On Mon, Jun 2, 2025 at 11:30 PM Tom Lane <tgl@sss.pgh.pa.us> wrote:
> > That being said I would like to see it corrected everywhere.
>
> Yeah, one approach we could take here is to try to move the goalposts
> for this whole topic, understanding that that will mean incompatible
> changes as well as some performance loss. I'm not sure how many users
> would be happy to take that tradeoff, but some would. Maybe two
> different operating modes would make it an easier sell?

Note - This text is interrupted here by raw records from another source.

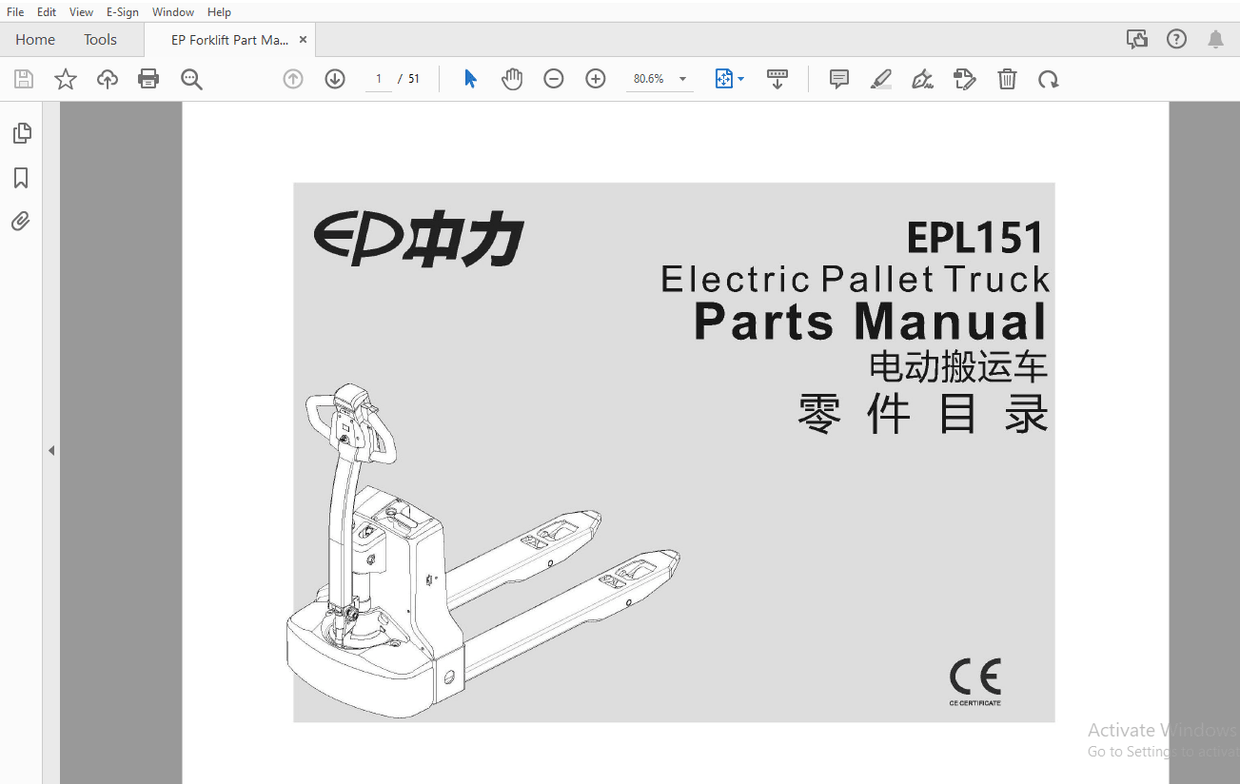Open the zoom percentage dropdown
1240x784 pixels.
pyautogui.click(x=682, y=78)
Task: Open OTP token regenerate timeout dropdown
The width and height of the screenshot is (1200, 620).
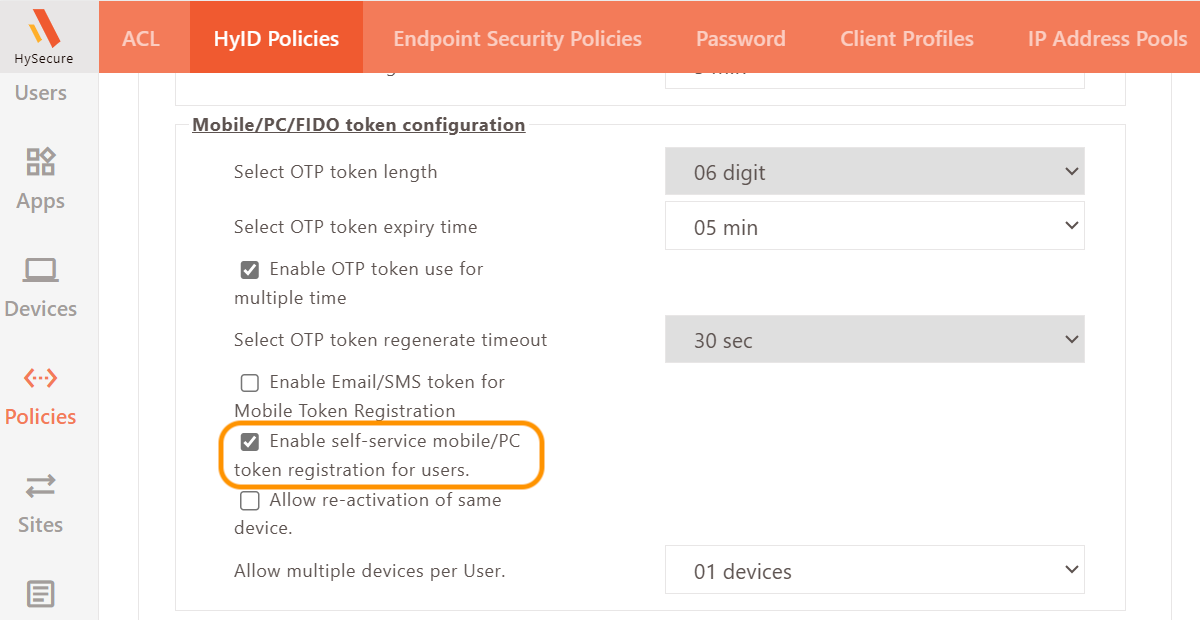Action: point(874,340)
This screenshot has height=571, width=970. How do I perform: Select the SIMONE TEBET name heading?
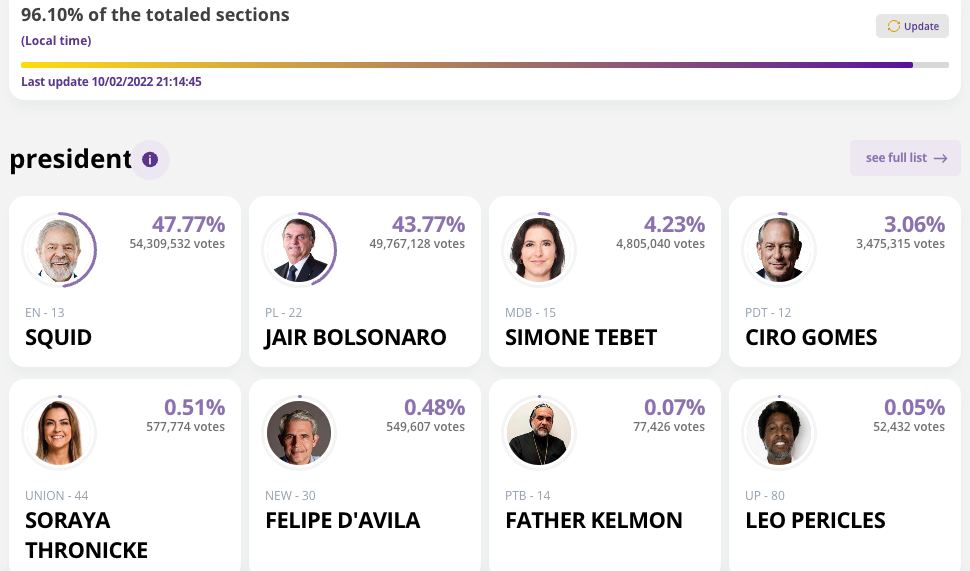[x=581, y=337]
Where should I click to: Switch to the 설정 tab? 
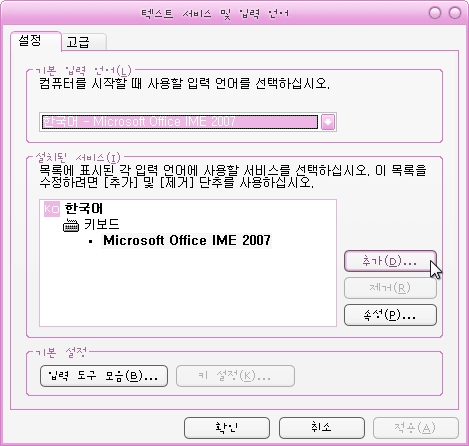36,41
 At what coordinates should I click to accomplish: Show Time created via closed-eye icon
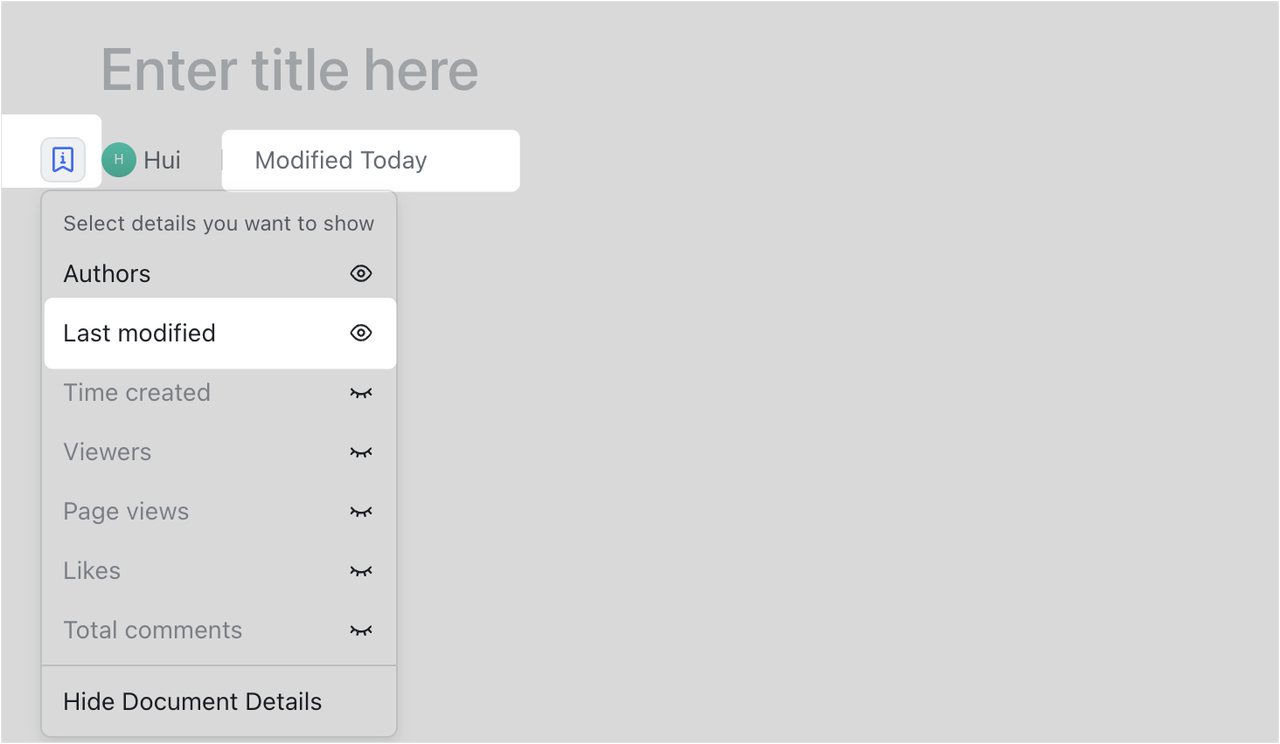361,393
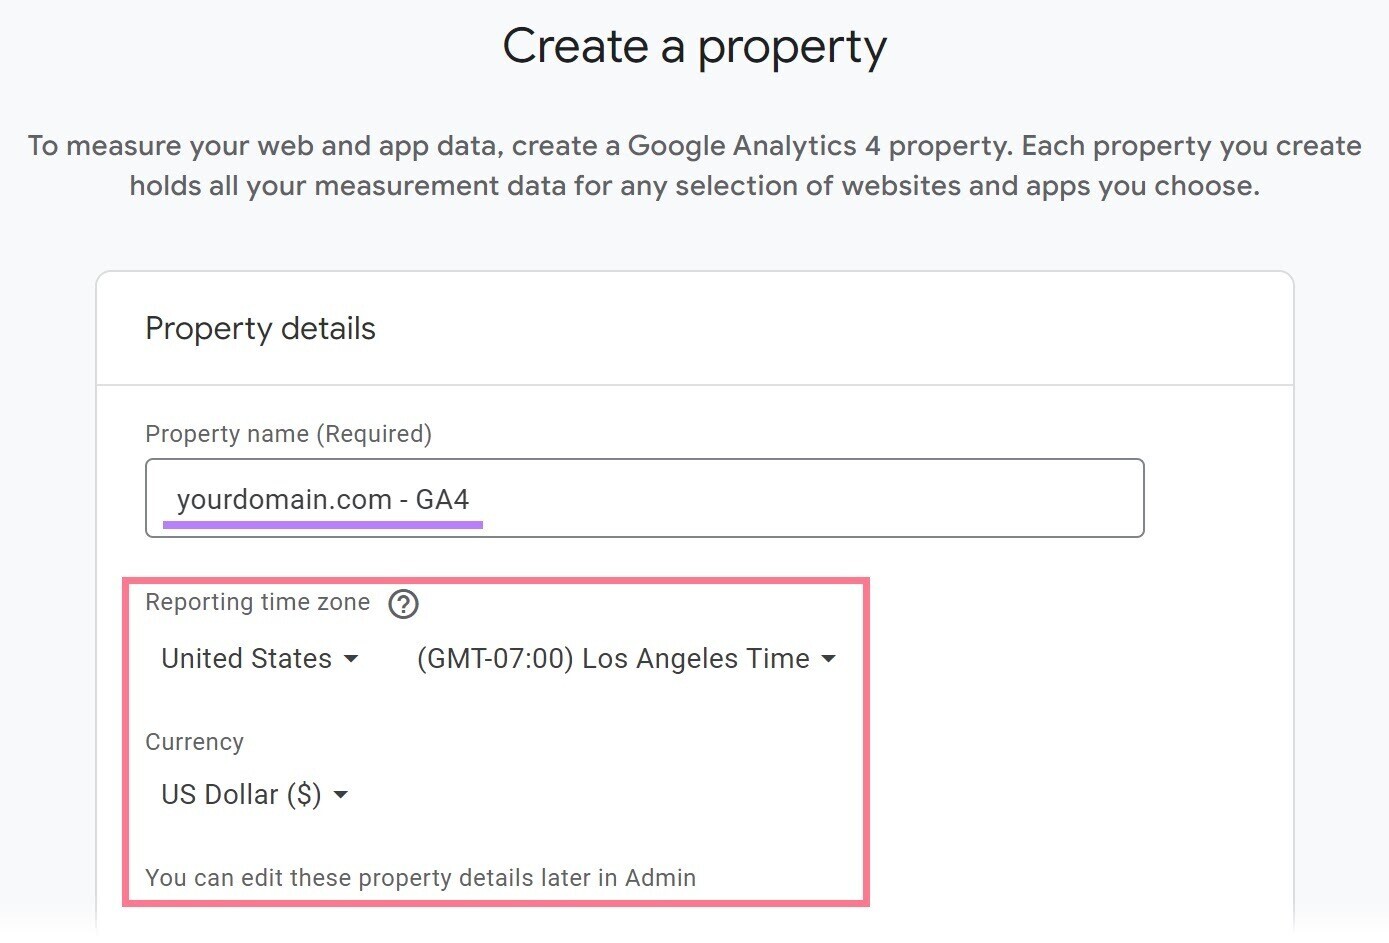Click the Create a property page title
The width and height of the screenshot is (1389, 943).
click(x=694, y=46)
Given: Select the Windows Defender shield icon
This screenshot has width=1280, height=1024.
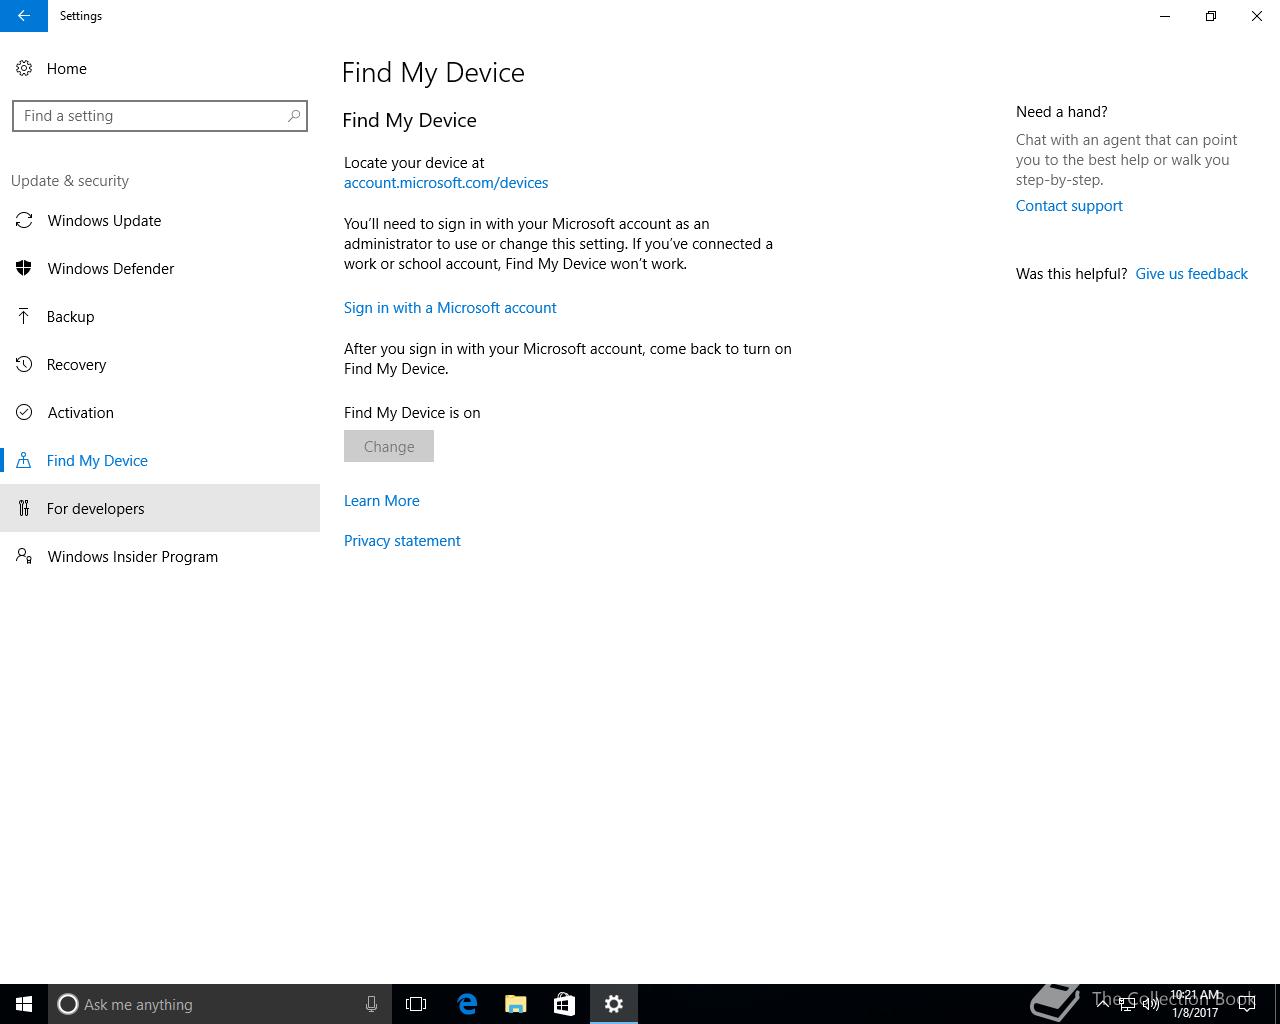Looking at the screenshot, I should [x=24, y=268].
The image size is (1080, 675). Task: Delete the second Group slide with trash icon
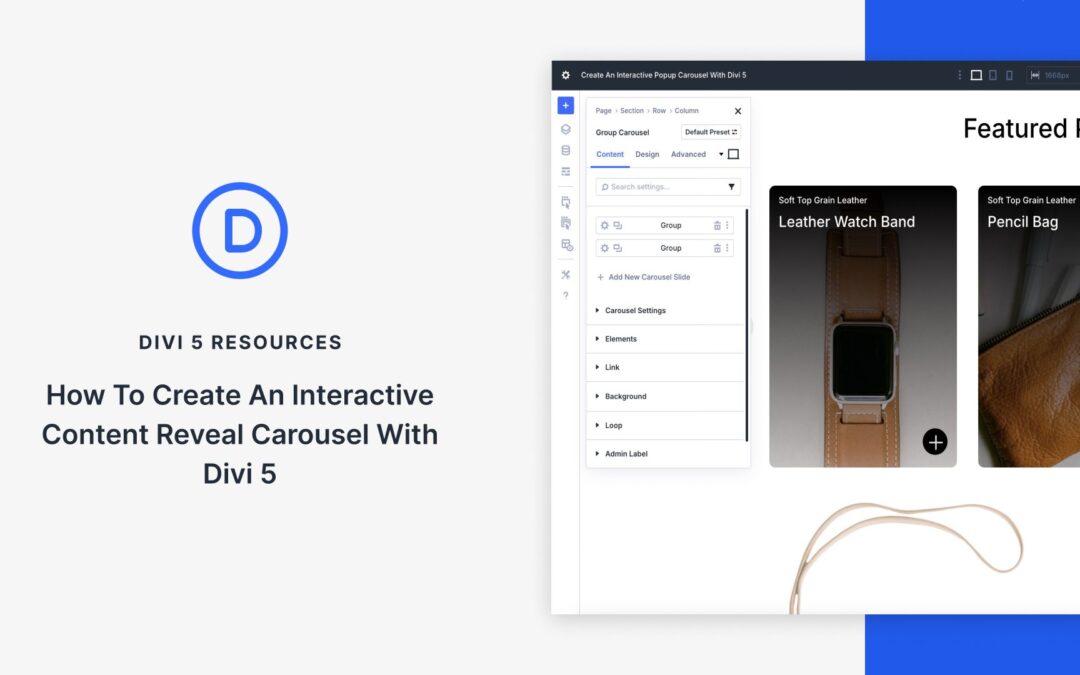coord(717,248)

I still believe that the answer here is some kind of function trust mechanism:
https://www.postgresql.org/message-id/flat/20180809190443.GA14011%40momjian.us#3dda365965c7d95007e58b7551161442
https://www.postgresql.org/message-id/CA%2BTgmoaHpmz9-7ybB17B2qpDoqsi7%3DOWigc-3VBctb6B_x8bKA%40mail.gmail.com
(pretty sure there's also a proposal from Noah, can't find the most
current version of it at the moment)
The problem with just up and changing the behavior is that it will
probably break some use cases (e.g. an ON INSERT/UPDATE trigger that
sets some column to current_user) and, worse still, it probably will
just result in a bunch of security holes in the opposite direction,
where the person inserting into the table is trying to hack the
account of the table owner rather than the other way around. Jeff
Davis has mentioned this hazard before: any time we switch user IDs to
execute code, there are possible attacks in BOTH directions. I haven't
seen a proposal other than function trust (in one of several proposed
variations) that can close all of those holes.